Finally I got it all sorted out in all my applications. Actually the issues mlet down to 3 different reasons and I will list all of them below so that this findings of mine could help people in the future.
Reason 1: Incorrect encoding of user created file.
This actually was the problem with the application I posted about in the question. The problem was that the encoding of the insert script I used for introducing the values in the database was "UTF8 without BOM". I converted this encoding to "UTF8" using Notepad++ and reinserted the values in the database and the issue was resolved. Thanks to @user3249477 for pointing me to thinking in this direction. By the way "UTF8 without BOM" seems to be the default encoding Eclipse uses when creating URF8 files, so take care!
Reason 2: Incorrect encoding of generated file.

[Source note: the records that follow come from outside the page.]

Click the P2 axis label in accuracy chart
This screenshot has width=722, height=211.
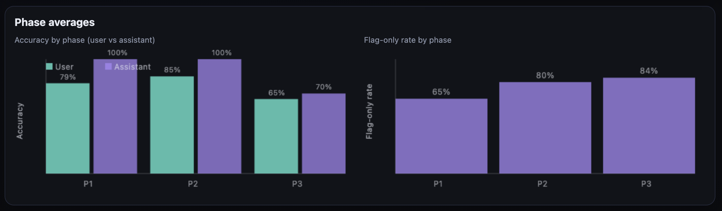[193, 184]
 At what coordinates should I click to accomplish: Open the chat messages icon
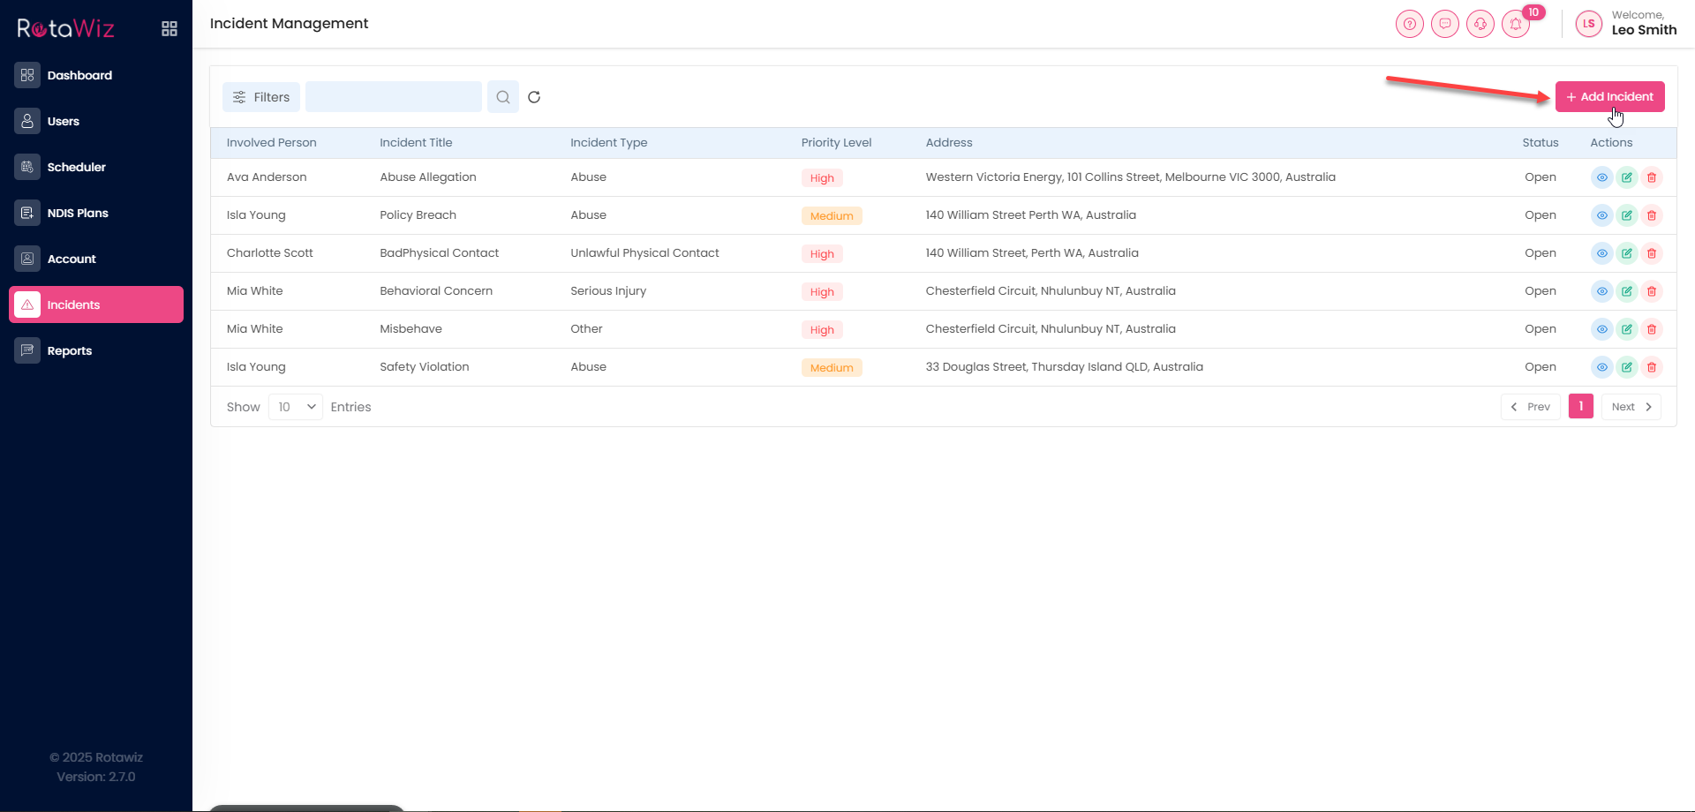pyautogui.click(x=1444, y=24)
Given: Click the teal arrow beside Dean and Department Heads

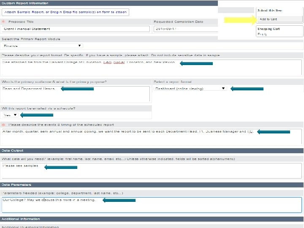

The problem of reason 1, pointed me to what to think for in some of the other cases I was facing. In one application of mine I am provided with raw data that I insert in my backend database using simple Java application. The problem there turned out to be that I was passing through intermediate format, files stored on the file system that ?I used to verify I interpretted the raw data correctly. I noticed that these files were also created "UTF8 without BOM". I used this code to write to these files:
BufferedOutputStream outputStream = new BufferedOutputStream(new FileOutputStream(outputFilePath));
writer = new BufferedWriter(new OutputStreamWriter(outputStream, STRING_ENCODING));
writer.append(string);
Which I changed to:
BufferedOutputStream outputStream = new BufferedOutputStream(new FileOutputStream(outputFilePath));
writer = new BufferedWriter(new OutputStreamWriter(outputStream, STRING_ENCODING));
// prepending a bom
writer.write('\ufeff');
writer.append(string);
Following the prescriptions from this answer. This line I add basically made all the intermediate files be encoded in "UTF8" with BOM and resolved my encoding issues.
Reason 3: Incorrect parsing of HTTP responses
The last issue I encountered in few of my applications was that I was not interpretting the UTF8 http responses correctly. I used to have the following code:
HttpResponse response = httpClient.execute(host, request, (HttpContext) null);
String responseBody = null;
responseBody = IOHelper.getInputStreamContents(responseStream);
Where IOHelper
is an util I have written myself and reads stream contents to String
. I replaced this code with the already provided method in the Android API:
HttpResponse response = httpClient.execute(host, request, (HttpContext) null);
String responseBody = null;
if (response.getEntity() != null) {
responseBody = EntityUtils.toString(response.getEntity(), HTTP.UTF_8);
}
And this fixed the encoding issues I was having with HTTP responses.
As conclusion I can say that one needs to take special care of BOM / without BOM strings when using UTF8 encoding in Android. I am very happy I learnt so many new things during this investigation.